Why do we need a title company?

A title company makes sure that the title to a piece of real estate is legitimate and then issues title insurance for that property. Title insurance protects the lender and/or owner against lawsuits or claims against the property that result from disputes over the title.

Title companies also often maintain escrow accounts — these contain the funds needed to close on the home — to ensure that this money is used only for settlement and closing costs.

At the closing, a settlement agent from the title company will bring all the necessary documentation, explain it to the parties, collect closing costs and distribute monies. Finally, the title company will ensure that the new titles, deeds and other documents are filed with the appropriate entities.

What is title insurance?

A clear title report ensures there are no liens placed against the prior owners or any documents that will restrict your use of the property.  A preliminary title report provides you with an opportunity to review any impediment that would prevent clear title from passing to you.
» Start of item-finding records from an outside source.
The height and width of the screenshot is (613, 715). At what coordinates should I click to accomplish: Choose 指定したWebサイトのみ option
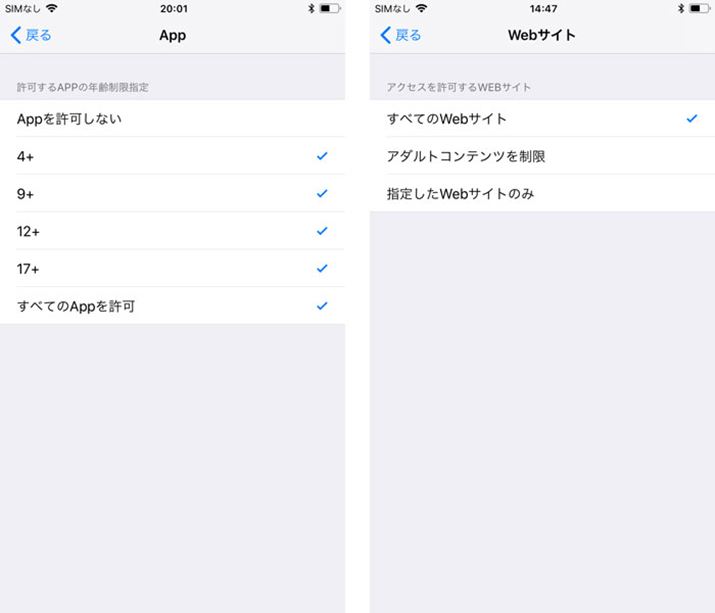tap(542, 193)
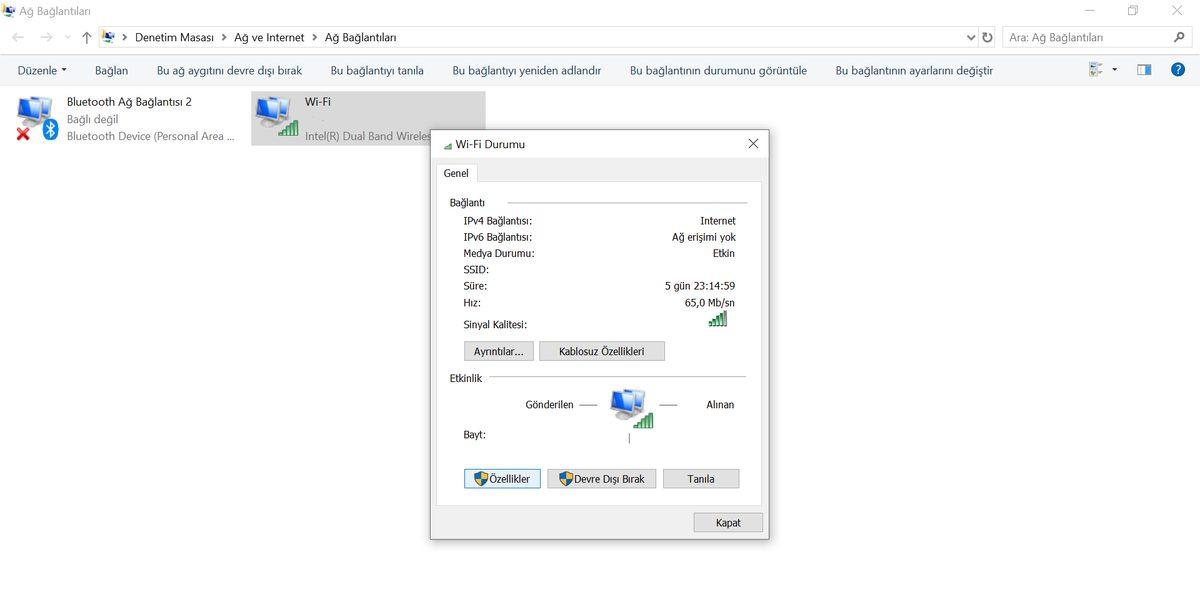Click the refresh icon beside the address bar
Viewport: 1200px width, 614px height.
click(x=987, y=36)
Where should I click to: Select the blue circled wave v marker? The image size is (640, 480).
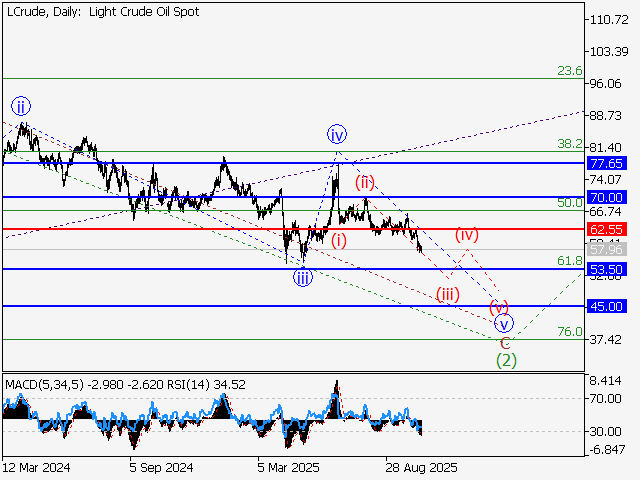505,324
When reading a preliminary report, it is important to check the extent of your ownership rights or interest. The most common form of interest is “fee simple” or “fee,” which is the highest type of interest an owner can have in land.  Liens, restrictions and interests of others excluded from title coverage will be listed numerically as exceptions in the report.  You also may have to consider interests of any third parties, such as easements granted by prior owners that limit use of the property.
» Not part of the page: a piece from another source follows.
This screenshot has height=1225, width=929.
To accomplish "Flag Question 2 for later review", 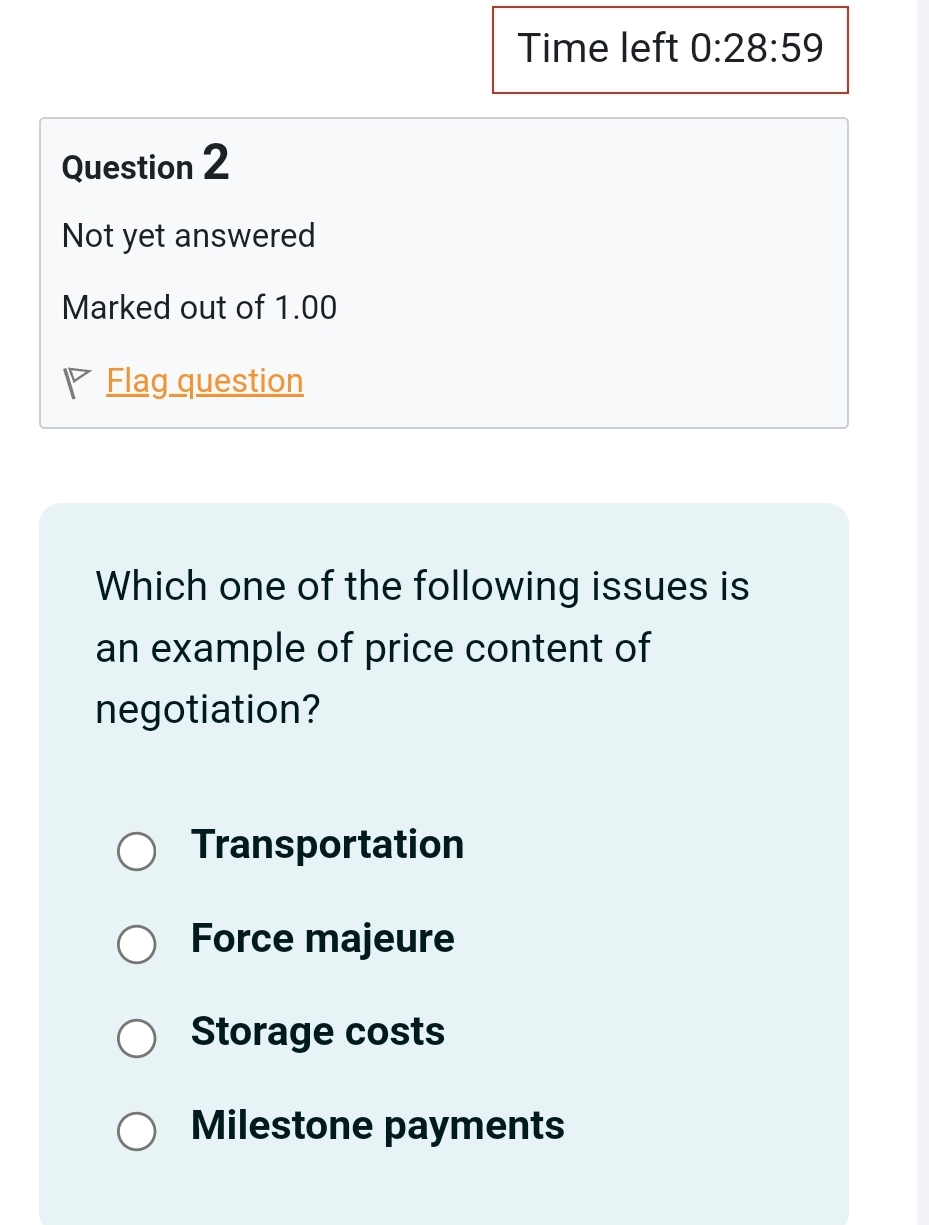I will point(204,381).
How does a title company determine that a title is valid?

The title company makes sure a property title is legitimate, so that the buyer may be confident that once he buys a property, he is the rightful owner of the property. To ensure that the title is valid, the title company will do a title search, which is a thorough examination of property records to make sure that the person or company claiming to own the property does, in fact, legally own the property and that no one else could claim full or partial ownership of the property.
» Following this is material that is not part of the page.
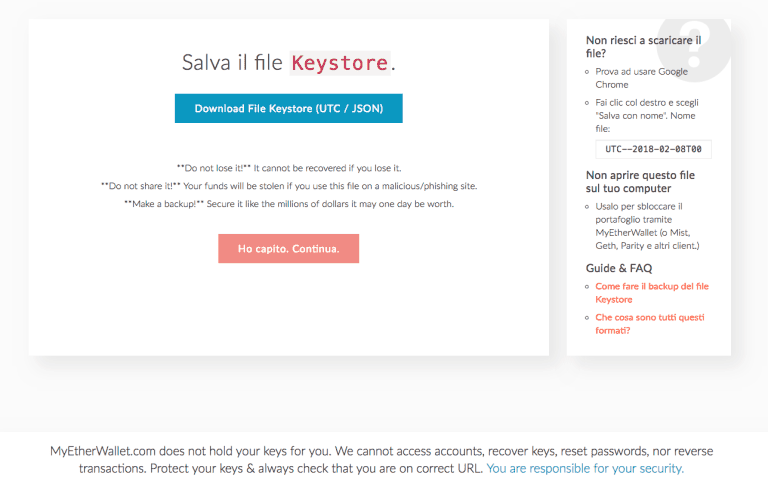Image resolution: width=768 pixels, height=481 pixels.
Task: Click the 'Prova ad usare Google Chrome' tip
Action: pyautogui.click(x=641, y=78)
During the title search, the title company also looks for any outstanding mortgages, liens, judgments or unpaid taxes associated with the property, as well as any restrictions, easements, leases or other issues that might impact ownership.

Before a title company issues title insurance, it will prepare an abstract of title, which is a short summary of what it found during the title search (basically, this is the history of the ownership of the property). Then, it will issue a title opinion letter, which is a legal document that speaks to the validity of the title.

What is the difference  between an owner’s title policy and a lender’s title policy?

Once the title is found to be valid, the title company will likely issue a title insurance policy, which protects lenders or owners against claims or legal fees that may arise from disputes over the ownership of the property.

There are two main types of title insurance: owner’s title insurance, which protects the property owner from title issues, and lender’s title insurance, which protects the mortgage company.

You, the home buyer, will pay for the lender’s title insurance when you close on the house, but it’s also a good idea to make sure you have an owner’s title insurance policy as well (in most cases the seller will pay this policy but it’s completely negotiable).